O fluxo de informações provido pelas testemunhas funciona bem com a polícia comunitária que existe nos países europeus e nos EUA. No Reino Unido, reuniões trimestrais são realizadas com a comunidade. Em grande parte da Europa, como Alemanha e Espanha, a polícia é descentralizada, mas em outros, como França, é hipercentralizada. Em vários países, há uma divisão entre as funções de segurança pública e as de manutenção da ordem. No Norte da Europa, a polícia montada é mais aceita porque a população tem afeição pelos cavalos. Já na França, essa modalidade foi abandonada porque os manifestantes atacavam os animais. Também varia muito a maneira como ocorrem as detenções. Na Bélgica, uma pessoa não pode ficar detida num posto policial por mais de 24 horas.
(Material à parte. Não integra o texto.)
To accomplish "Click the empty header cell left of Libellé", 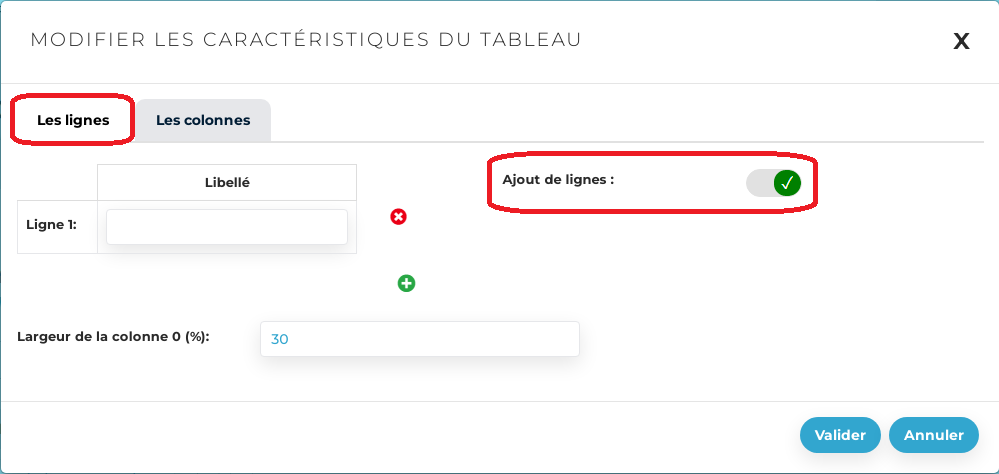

Já na Espanha, o detido pode ficar até 72 horas esperando a
decisão do juiz.

Com os atentados de 11 de setembro nos EUA, os países europeus passaram a reforçar o intercâmbio de informações. Entre os fatores que mais preocupam os europeus está a imigração ilegal. Mas, assim como nos EUA, essa política começa a preocupar organizações de direitos humanos, que temem ameaças às liberdades civis. O Sistema de Informações de Schengen, sediado em Estrasburgo (França), já obtém cerca de 8,8 milhões de informações que vão de um simples criminoso até uma das máfias internacionais. Essas informações foram recolhidas em quase 45 mil postos policiais espalhados pela Europa. É o verdadeiro Big Brother assombrando o Primeiro Mundo.